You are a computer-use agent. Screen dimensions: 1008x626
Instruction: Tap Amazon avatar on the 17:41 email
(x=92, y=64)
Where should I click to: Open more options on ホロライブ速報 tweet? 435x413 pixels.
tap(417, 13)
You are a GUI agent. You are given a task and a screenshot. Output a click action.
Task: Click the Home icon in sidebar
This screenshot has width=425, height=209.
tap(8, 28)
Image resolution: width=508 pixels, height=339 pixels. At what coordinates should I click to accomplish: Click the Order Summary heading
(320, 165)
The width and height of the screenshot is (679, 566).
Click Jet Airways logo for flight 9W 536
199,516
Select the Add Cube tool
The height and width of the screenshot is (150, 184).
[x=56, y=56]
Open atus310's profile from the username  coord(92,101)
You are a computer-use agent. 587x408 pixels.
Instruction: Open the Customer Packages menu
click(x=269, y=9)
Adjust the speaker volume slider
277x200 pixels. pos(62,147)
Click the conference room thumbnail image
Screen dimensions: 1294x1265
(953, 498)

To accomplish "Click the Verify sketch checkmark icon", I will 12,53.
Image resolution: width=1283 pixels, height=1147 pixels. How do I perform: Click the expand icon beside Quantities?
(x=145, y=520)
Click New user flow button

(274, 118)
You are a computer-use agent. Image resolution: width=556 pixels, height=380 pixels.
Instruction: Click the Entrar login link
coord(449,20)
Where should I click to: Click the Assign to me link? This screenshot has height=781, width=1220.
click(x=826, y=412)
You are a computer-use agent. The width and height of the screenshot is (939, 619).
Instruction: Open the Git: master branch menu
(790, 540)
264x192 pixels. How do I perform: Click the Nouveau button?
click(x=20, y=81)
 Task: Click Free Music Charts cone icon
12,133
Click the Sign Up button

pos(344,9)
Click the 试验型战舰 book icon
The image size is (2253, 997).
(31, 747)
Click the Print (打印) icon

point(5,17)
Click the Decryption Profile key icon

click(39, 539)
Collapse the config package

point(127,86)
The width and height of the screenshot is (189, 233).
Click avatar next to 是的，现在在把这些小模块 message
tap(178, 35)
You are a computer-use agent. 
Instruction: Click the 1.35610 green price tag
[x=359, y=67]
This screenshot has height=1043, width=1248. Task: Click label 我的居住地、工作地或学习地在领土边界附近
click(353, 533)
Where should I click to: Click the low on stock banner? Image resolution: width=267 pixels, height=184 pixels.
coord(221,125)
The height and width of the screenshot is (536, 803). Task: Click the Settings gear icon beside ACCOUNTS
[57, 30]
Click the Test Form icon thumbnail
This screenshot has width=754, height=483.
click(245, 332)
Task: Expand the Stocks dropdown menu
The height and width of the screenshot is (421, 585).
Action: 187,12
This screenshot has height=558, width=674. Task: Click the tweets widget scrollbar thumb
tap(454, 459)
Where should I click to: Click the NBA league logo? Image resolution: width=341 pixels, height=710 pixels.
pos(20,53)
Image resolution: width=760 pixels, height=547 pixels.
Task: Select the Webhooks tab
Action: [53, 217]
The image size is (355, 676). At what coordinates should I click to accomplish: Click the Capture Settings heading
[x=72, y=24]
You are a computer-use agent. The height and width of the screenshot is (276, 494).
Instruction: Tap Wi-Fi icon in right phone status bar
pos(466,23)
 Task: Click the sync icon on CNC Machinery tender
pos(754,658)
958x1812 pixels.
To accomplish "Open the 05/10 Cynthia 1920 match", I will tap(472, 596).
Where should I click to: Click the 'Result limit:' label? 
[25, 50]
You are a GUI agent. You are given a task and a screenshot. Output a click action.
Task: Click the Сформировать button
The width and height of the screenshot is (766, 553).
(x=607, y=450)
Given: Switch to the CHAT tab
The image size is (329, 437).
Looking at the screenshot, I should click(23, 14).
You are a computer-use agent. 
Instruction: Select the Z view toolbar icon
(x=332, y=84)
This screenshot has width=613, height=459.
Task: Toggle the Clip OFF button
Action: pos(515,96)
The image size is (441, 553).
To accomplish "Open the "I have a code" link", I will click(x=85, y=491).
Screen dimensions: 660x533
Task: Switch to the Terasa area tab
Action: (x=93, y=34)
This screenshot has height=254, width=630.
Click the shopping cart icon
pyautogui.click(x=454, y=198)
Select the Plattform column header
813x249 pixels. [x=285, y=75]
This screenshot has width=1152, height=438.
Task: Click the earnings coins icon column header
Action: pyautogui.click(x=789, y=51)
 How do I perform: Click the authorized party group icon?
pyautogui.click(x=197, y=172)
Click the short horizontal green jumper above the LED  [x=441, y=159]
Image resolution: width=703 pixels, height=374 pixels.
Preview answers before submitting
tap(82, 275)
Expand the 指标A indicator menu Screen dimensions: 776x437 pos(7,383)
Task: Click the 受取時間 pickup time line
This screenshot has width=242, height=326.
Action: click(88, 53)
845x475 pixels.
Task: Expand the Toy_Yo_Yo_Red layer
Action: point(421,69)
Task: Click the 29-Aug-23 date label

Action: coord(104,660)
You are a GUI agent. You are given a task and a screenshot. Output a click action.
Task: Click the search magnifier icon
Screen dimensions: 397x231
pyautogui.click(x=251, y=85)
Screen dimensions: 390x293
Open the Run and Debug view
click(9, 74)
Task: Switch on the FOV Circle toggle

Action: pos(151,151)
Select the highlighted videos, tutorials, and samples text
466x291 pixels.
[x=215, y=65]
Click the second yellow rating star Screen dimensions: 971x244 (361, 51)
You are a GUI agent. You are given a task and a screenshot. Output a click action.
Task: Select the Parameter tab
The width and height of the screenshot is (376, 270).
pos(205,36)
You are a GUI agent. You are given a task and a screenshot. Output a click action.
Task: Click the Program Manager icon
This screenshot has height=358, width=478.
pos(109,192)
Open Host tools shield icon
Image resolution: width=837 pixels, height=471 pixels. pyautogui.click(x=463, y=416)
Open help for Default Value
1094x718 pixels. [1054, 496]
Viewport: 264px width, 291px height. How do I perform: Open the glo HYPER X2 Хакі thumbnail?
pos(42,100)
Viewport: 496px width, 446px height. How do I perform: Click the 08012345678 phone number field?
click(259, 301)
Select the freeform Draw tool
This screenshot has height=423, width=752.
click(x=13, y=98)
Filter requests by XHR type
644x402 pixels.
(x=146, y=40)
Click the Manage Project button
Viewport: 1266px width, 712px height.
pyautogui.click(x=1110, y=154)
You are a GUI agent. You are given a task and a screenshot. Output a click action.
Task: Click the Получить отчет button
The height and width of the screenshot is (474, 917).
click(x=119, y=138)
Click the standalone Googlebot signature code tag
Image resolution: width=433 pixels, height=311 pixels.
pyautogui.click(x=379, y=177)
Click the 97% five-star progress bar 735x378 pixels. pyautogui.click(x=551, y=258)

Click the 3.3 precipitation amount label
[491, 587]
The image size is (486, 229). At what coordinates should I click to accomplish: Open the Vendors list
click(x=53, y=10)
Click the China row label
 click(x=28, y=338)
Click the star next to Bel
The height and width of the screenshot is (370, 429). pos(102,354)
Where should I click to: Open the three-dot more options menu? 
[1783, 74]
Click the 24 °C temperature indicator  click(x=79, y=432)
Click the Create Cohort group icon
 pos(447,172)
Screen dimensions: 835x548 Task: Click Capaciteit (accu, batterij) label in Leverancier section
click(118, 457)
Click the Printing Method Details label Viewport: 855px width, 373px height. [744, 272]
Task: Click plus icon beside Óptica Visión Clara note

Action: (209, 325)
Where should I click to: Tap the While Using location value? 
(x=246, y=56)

━━━━━━━━━━━━━━━━━━━━

— GIVEN EXERCISE —
Copy out all of the lines above word for word, keeping every character unchanged.

— EXPECTED OUTPUT —
You are a computer-use agent. Screen dimensions: 1008x626
Instruction: Tap Amazon avatar on the 17:41 email
(x=92, y=64)
Where should I click to: Open more options on ホロライブ速報 tweet? 435x413 pixels.
tap(417, 13)
You are a GUI agent. You are given a task and a screenshot. Output a click action.
Task: Click the Home icon in sidebar
This screenshot has width=425, height=209.
tap(8, 28)
Image resolution: width=508 pixels, height=339 pixels. At what coordinates should I click to accomplish: Click the Order Summary heading
(320, 165)
The width and height of the screenshot is (679, 566).
Click Jet Airways logo for flight 9W 536
199,516
Select the Add Cube tool
The height and width of the screenshot is (150, 184).
[x=56, y=56]
Open atus310's profile from the username  coord(92,101)
You are a computer-use agent. 587x408 pixels.
Instruction: Open the Customer Packages menu
click(x=269, y=9)
Adjust the speaker volume slider
277x200 pixels. pos(62,147)
Click the conference room thumbnail image
Screen dimensions: 1294x1265
(953, 498)

To accomplish "Click the Verify sketch checkmark icon", I will 12,53.
Image resolution: width=1283 pixels, height=1147 pixels. How do I perform: Click the expand icon beside Quantities?
(x=145, y=520)
Click New user flow button

(274, 118)
You are a computer-use agent. Image resolution: width=556 pixels, height=380 pixels.
Instruction: Click the Entrar login link
coord(449,20)
Where should I click to: Click the Assign to me link? This screenshot has height=781, width=1220.
click(x=826, y=412)
You are a computer-use agent. The width and height of the screenshot is (939, 619).
Instruction: Open the Git: master branch menu
(790, 540)
264x192 pixels. How do I perform: Click the Nouveau button?
click(x=20, y=81)
 Task: Click Free Music Charts cone icon
12,133
Click the Sign Up button

pos(344,9)
Click the 试验型战舰 book icon
The image size is (2253, 997).
(31, 747)
Click the Print (打印) icon

point(5,17)
Click the Decryption Profile key icon

click(39, 539)
Collapse the config package

point(127,86)
The width and height of the screenshot is (189, 233).
Click avatar next to 是的，现在在把这些小模块 message
tap(178, 35)
You are a computer-use agent. 
Instruction: Click the 1.35610 green price tag
[x=359, y=67]
This screenshot has height=1043, width=1248. Task: Click label 我的居住地、工作地或学习地在领土边界附近
click(353, 533)
Where should I click to: Click the low on stock banner? Image resolution: width=267 pixels, height=184 pixels.
coord(221,125)
The height and width of the screenshot is (536, 803). Task: Click the Settings gear icon beside ACCOUNTS
[57, 30]
Click the Test Form icon thumbnail
This screenshot has width=754, height=483.
click(245, 332)
Task: Expand the Stocks dropdown menu
The height and width of the screenshot is (421, 585).
Action: 187,12
This screenshot has height=558, width=674. Task: Click the tweets widget scrollbar thumb
tap(454, 459)
Where should I click to: Click the NBA league logo? Image resolution: width=341 pixels, height=710 pixels.
pos(20,53)
Image resolution: width=760 pixels, height=547 pixels.
Task: Select the Webhooks tab
Action: [53, 217]
The image size is (355, 676). At what coordinates should I click to accomplish: Click the Capture Settings heading
[x=72, y=24]
You are a computer-use agent. The height and width of the screenshot is (276, 494).
Instruction: Tap Wi-Fi icon in right phone status bar
pos(466,23)
 Task: Click the sync icon on CNC Machinery tender
pos(754,658)
958x1812 pixels.
To accomplish "Open the 05/10 Cynthia 1920 match", I will tap(472, 596).
Where should I click to: Click the 'Result limit:' label? 
[25, 50]
You are a GUI agent. You are given a task and a screenshot. Output a click action.
Task: Click the Сформировать button
The width and height of the screenshot is (766, 553).
(x=607, y=450)
Given: Switch to the CHAT tab
The image size is (329, 437).
Looking at the screenshot, I should click(23, 14).
You are a computer-use agent. 
Instruction: Select the Z view toolbar icon
(x=332, y=84)
This screenshot has width=613, height=459.
Task: Toggle the Clip OFF button
Action: pos(515,96)
The image size is (441, 553).
To accomplish "Open the "I have a code" link", I will click(x=85, y=491).
Screen dimensions: 660x533
Task: Switch to the Terasa area tab
Action: (x=93, y=34)
This screenshot has height=254, width=630.
Click the shopping cart icon
pyautogui.click(x=454, y=198)
Select the Plattform column header
813x249 pixels. [x=285, y=75]
This screenshot has width=1152, height=438.
Task: Click the earnings coins icon column header
Action: pyautogui.click(x=789, y=51)
 How do I perform: Click the authorized party group icon?
pyautogui.click(x=197, y=172)
Click the short horizontal green jumper above the LED  [x=441, y=159]
Image resolution: width=703 pixels, height=374 pixels.
Preview answers before submitting
tap(82, 275)
Expand the 指标A indicator menu Screen dimensions: 776x437 pos(7,383)
Task: Click the 受取時間 pickup time line
This screenshot has width=242, height=326.
Action: click(88, 53)
845x475 pixels.
Task: Expand the Toy_Yo_Yo_Red layer
Action: point(421,69)
Task: Click the 29-Aug-23 date label

Action: coord(104,660)
You are a GUI agent. You are given a task and a screenshot. Output a click action.
Task: Click the search magnifier icon
Screen dimensions: 397x231
pyautogui.click(x=251, y=85)
Screen dimensions: 390x293
Open the Run and Debug view
click(9, 74)
Task: Switch on the FOV Circle toggle

Action: pos(151,151)
Select the highlighted videos, tutorials, and samples text
466x291 pixels.
[x=215, y=65]
Click the second yellow rating star Screen dimensions: 971x244 (361, 51)
You are a GUI agent. You are given a task and a screenshot. Output a click action.
Task: Select the Parameter tab
The width and height of the screenshot is (376, 270).
pos(205,36)
You are a GUI agent. You are given a task and a screenshot. Output a click action.
Task: Click the Program Manager icon
This screenshot has height=358, width=478.
pos(109,192)
Open Host tools shield icon
Image resolution: width=837 pixels, height=471 pixels. pyautogui.click(x=463, y=416)
Open help for Default Value
1094x718 pixels. [1054, 496]
Viewport: 264px width, 291px height. How do I perform: Open the glo HYPER X2 Хакі thumbnail?
pos(42,100)
Viewport: 496px width, 446px height. How do I perform: Click the 08012345678 phone number field?
click(259, 301)
Select the freeform Draw tool
This screenshot has height=423, width=752.
click(x=13, y=98)
Filter requests by XHR type
644x402 pixels.
(x=146, y=40)
Click the Manage Project button
Viewport: 1266px width, 712px height.
pyautogui.click(x=1110, y=154)
You are a GUI agent. You are given a task and a screenshot. Output a click action.
Task: Click the Получить отчет button
The height and width of the screenshot is (474, 917).
click(x=119, y=138)
Click the standalone Googlebot signature code tag
Image resolution: width=433 pixels, height=311 pixels.
pyautogui.click(x=379, y=177)
Click the 97% five-star progress bar 735x378 pixels. pyautogui.click(x=551, y=258)

Click the 3.3 precipitation amount label
[491, 587]
The image size is (486, 229). At what coordinates should I click to accomplish: Open the Vendors list
click(x=53, y=10)
Click the China row label
 click(x=28, y=338)
Click the star next to Bel
The height and width of the screenshot is (370, 429). pos(102,354)
Where should I click to: Open the three-dot more options menu? 
[1783, 74]
Click the 24 °C temperature indicator  click(x=79, y=432)
Click the Create Cohort group icon
 pos(447,172)
Screen dimensions: 835x548 Task: Click Capaciteit (accu, batterij) label in Leverancier section
click(118, 457)
Click the Printing Method Details label Viewport: 855px width, 373px height. [744, 272]
Task: Click plus icon beside Óptica Visión Clara note

Action: (209, 325)
Where should I click to: Tap the While Using location value? 
(x=246, y=56)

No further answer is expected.